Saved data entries
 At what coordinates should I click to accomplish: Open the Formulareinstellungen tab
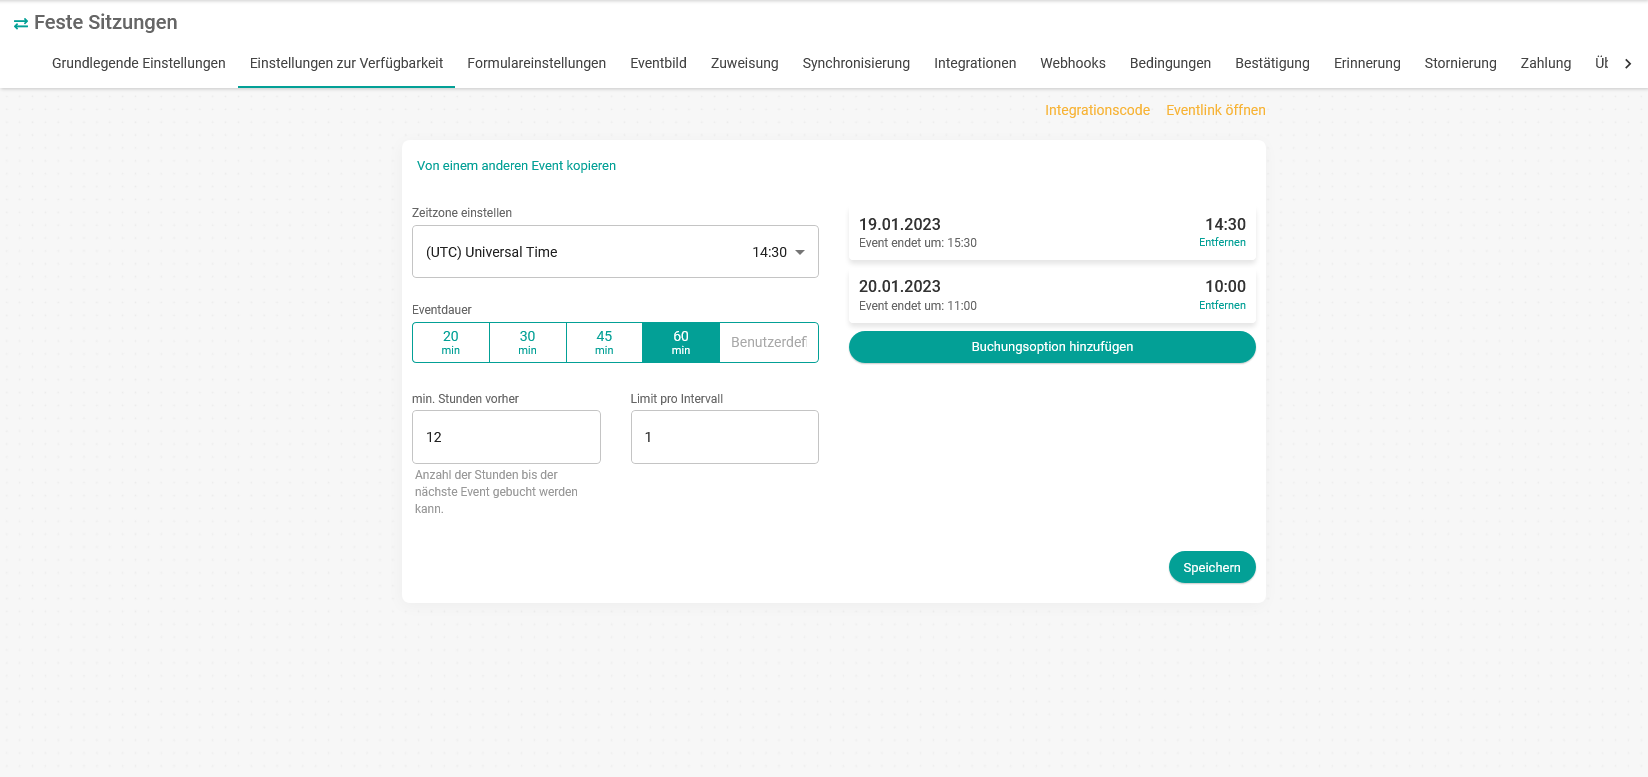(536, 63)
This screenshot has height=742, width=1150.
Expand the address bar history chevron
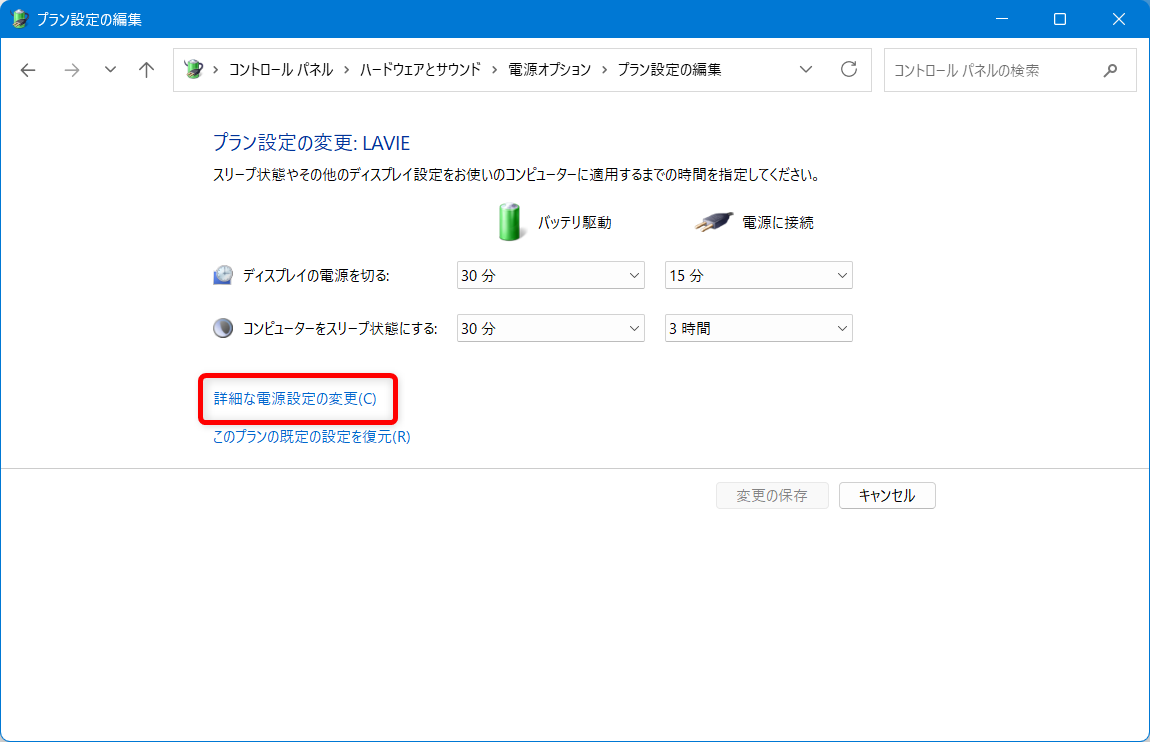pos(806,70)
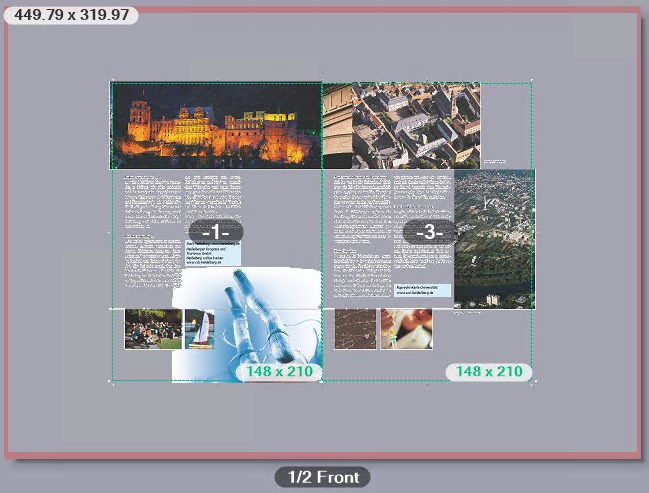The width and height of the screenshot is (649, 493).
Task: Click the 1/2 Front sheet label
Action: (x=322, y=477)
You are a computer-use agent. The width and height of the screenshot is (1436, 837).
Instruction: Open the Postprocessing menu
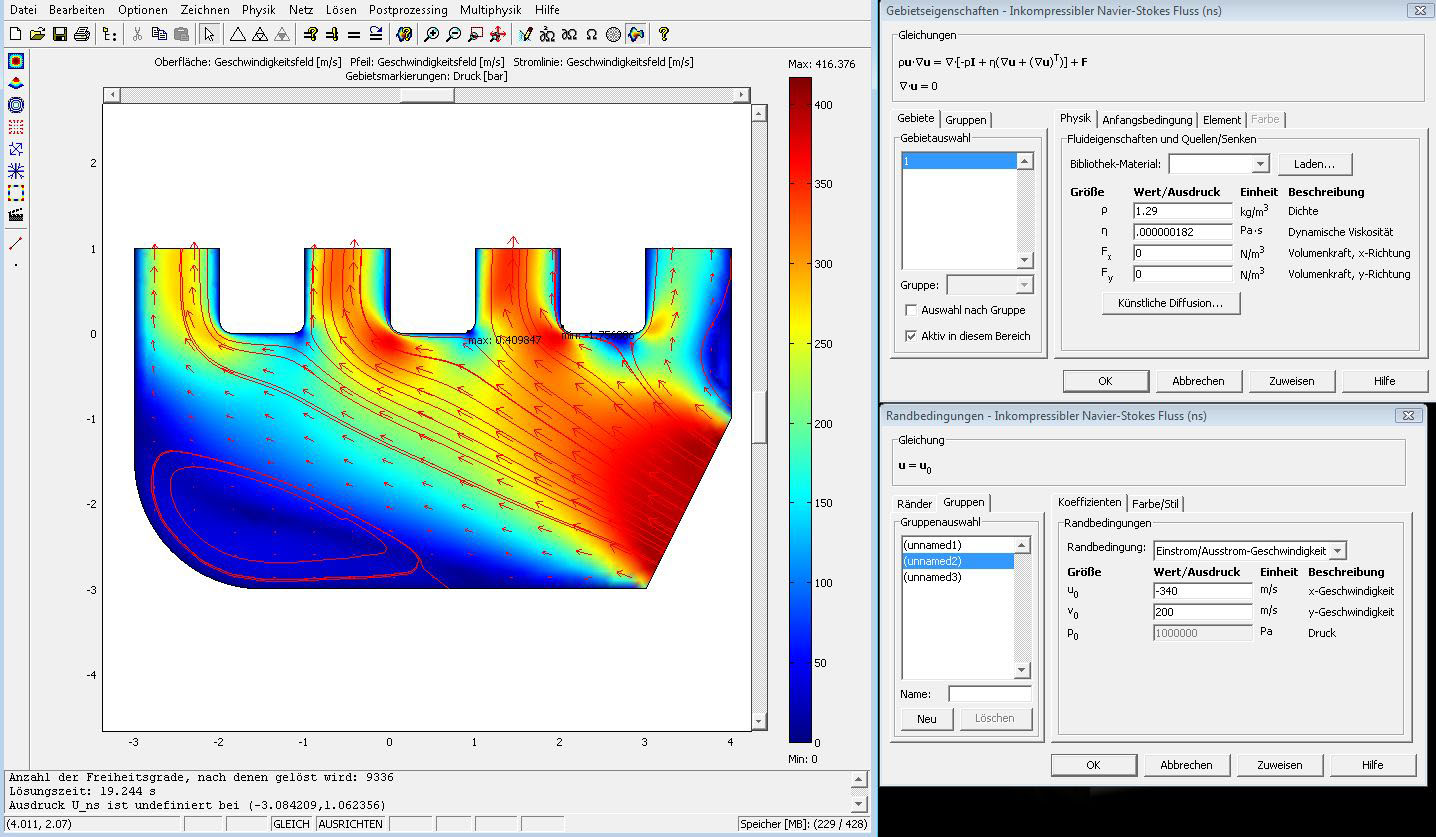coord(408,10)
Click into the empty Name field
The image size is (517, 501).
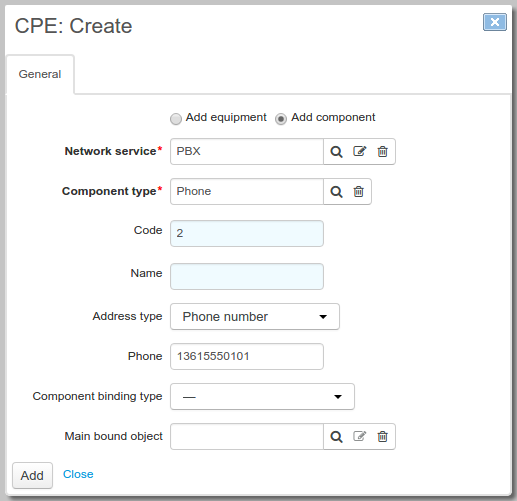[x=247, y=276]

---

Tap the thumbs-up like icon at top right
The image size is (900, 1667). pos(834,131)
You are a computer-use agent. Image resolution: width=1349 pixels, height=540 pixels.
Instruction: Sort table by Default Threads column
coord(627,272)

==

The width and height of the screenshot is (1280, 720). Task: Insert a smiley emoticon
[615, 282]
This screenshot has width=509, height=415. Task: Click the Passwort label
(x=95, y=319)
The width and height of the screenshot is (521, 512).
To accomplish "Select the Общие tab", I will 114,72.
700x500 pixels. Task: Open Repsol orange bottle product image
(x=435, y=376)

→ WHAT YOU NEED TO DO: Collect each line of the entries that has the word "agent", copying it in full.

→ YOUR SOLUTION:
You are a computer-use agent. The width and height of the screenshot is (1436, 837).
You are a computer-use agent. Image resolution: width=1349 pixels, height=540 pixels.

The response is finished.